Palantir mapped out in a motion filed with the court as part of the lawsuit what it believes were the Army’s repeated, biased attempts to block the company from working with the service to test and integrate its technology into DCGS-A.
Hume said the judge stated in her ruling that the standard for proving bias and bad faith in a bid protest like this is extremely high "and she did not make a finding of bias and bad faith but instead ruled on this 1994 statute not being complied with."
Palantir previously filed a protest with the Government Accountability Office arguing that the way the Army wrote its requirements in a request for proposals to industry would shut out Silicon Valley companies that provide commercially available products.
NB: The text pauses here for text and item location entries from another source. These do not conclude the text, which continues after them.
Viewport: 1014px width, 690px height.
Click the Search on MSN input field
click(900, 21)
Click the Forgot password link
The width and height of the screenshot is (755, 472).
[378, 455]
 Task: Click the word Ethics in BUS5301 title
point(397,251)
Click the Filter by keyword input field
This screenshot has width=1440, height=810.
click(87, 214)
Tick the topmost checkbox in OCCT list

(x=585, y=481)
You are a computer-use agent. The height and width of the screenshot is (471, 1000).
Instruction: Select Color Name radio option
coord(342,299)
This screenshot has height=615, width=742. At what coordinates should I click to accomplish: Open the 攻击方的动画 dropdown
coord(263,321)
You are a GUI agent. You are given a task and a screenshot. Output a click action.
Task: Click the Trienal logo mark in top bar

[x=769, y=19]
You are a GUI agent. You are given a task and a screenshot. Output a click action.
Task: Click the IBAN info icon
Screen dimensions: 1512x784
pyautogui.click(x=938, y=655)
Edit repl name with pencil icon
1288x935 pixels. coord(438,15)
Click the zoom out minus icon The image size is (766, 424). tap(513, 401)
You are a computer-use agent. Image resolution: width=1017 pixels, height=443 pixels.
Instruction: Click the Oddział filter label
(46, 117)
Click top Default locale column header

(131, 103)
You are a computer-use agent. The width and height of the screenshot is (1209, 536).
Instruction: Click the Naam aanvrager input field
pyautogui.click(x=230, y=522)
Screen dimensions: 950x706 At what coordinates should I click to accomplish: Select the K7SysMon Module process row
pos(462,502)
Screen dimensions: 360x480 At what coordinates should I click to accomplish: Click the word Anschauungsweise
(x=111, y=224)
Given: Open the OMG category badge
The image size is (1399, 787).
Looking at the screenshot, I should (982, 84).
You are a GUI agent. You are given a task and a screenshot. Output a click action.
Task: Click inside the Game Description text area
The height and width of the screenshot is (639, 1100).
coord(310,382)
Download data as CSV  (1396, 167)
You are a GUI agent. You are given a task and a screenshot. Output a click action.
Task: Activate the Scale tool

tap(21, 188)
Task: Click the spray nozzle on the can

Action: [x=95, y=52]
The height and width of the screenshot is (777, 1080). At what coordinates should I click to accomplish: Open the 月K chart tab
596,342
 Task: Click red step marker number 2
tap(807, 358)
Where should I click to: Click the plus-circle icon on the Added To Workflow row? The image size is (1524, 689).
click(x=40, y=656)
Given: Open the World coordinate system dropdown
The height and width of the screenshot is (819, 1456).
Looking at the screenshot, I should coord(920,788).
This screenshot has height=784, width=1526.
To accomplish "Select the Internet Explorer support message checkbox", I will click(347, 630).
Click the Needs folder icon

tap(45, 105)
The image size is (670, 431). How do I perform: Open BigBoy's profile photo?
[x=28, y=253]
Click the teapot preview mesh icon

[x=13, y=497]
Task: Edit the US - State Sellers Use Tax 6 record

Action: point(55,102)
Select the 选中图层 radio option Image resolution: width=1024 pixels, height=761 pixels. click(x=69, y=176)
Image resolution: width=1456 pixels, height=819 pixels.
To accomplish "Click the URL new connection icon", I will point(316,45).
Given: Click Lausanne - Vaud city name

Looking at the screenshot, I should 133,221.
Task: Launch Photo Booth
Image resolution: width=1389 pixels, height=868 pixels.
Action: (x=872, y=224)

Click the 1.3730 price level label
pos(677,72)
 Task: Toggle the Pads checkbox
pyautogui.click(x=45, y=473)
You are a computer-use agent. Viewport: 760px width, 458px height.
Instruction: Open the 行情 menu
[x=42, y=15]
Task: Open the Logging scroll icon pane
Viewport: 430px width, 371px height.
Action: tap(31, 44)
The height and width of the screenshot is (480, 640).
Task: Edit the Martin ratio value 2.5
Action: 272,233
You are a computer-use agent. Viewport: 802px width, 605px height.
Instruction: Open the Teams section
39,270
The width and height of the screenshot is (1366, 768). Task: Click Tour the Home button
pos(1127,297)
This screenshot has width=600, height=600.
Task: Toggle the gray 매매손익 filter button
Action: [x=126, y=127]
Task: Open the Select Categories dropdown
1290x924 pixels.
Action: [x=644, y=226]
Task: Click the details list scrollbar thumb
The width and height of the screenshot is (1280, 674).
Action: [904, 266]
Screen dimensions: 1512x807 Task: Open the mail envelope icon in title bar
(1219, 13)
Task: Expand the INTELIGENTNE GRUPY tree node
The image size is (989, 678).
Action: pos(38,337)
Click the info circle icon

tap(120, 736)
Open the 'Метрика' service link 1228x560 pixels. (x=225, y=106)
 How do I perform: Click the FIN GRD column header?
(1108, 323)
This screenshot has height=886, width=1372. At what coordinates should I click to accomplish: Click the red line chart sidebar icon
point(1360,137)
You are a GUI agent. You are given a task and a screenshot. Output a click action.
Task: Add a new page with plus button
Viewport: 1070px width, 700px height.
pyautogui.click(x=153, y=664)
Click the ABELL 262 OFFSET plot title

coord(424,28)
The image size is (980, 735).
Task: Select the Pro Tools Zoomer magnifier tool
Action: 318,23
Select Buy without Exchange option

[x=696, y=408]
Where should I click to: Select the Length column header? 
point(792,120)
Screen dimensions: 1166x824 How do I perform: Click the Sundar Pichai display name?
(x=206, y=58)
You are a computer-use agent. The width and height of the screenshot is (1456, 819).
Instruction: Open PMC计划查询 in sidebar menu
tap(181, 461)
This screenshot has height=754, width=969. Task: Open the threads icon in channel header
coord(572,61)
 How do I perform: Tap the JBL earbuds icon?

The company contended that the Army’s plan to award just one contract to a lead systems integrator means commercially available solutions would have to be excluded.
The GAO denied the protest.
The decision today, Hume said, is seen not only as a victory related to the DCGS-A acquisition issue, but will hopefully hold government agencies’ feet to the fire to conduct more thorough market research into commercially available items and will "make it more appealing for innovators like Palantir to come to Washington and compete for government business."
While the DCGS-A Increment 2 contract has been publicly estimated to be in the $200 million range, Hume said the ruling could have broader impact on defense contracting -- and elsewhere in the government -- as more doors will open between the government and the commercial technology world. "Having to actually comply with the statute and look for commercial items could go quite beyond just that $200 million amount," he said.
While the judge will issue a written ruling in the coming days that will initially be under seal, a public version will be released subsequently, Hume noted.
He said the judge was "clear" that she expected a major effort from the Army to investigate commercial options.
The government, during the hearing, asked whether the injunction would prevent it from continuing to review and evaluate the bids that were previously received in response to the December 2015 solicitation, according to Hume. "The judge did not react positively to that question because it suggested to her that the Army was not taking her order and her injunction seriously, and she told them that," he said.
"This is not something where they can just put a band-aid on it and try to fix this," he said. The judge "made clear she did not think this was some minor thing they could just tweak, but they had to go back and really do the work to study what is available and what is out there."